They were starving in a luxury hotel in Madrid. They were starving to death. Below the window there was a brilliant purple geometry, a cafeteria lighted with a little bit of neon around the edges, where the young business people ate at some hour. She looked down on it, holding the several heavy curtains aside. The light was gray and water went up to the window like distant headlights. She returned to bed.
The friend left. The young business people carefully went home and then came out again. Music from cars. She hadn’t seen rain of this type for eight years; in Los Angeles it either rained or completely didn’t. In the day, probably early, she had walked among the smooth frigid pavements. A kiosk quietly held up the poster for a Bond movie. She bought thick tights at a Wolford shop and asked if she could put them on right away. The shopwoman didn’t understand what she was asking and when she tried to indicate the act of pulling on tights the shopwoman curved behind the counter and lifted a shopping bag so she went to the dressing enclave and put the tights on and left. She carried the paper shell inside which the tights had been curled until she passed a public trash can.

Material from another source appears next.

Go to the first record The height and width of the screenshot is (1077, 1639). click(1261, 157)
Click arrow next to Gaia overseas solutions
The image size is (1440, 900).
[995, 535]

At night she walked out of the hotel and happened on a gourmet grocery, small and tall. Its doorway was painted red. In that respect it looked like a wooden puppet. She bought a can of capers and a baguette and ham wrapped in wax and a bag of oranges and a jar of olives and two small bottles of wine. She went into the store again and said “Argento, argent,” and dug with her hand at the jar of olives until the grocer brought out a box of picnic forks. She paid for it and said Thank you and the grocer showed that the greatest thank you would be for her to leave.
At the hotel the friend was watching Blackadder on the television. Green heavy curtains. They realized they had nothing to open the wine with so they called the desk. They incised the bread with their thumbs and pressed the ham into it—the ham shrank and frilled like fabric sinking in water. When the lobbyboy arrived with a corkscrew they showed him the can of capers and he said he would come back. In the morning they watched Al Jazeera and applied almond oil to their midlengths and ends. They got the almond oil free from work. They pumped it onto their palms and met their hands over their hair at its middle and drew their hands down and repeated the process.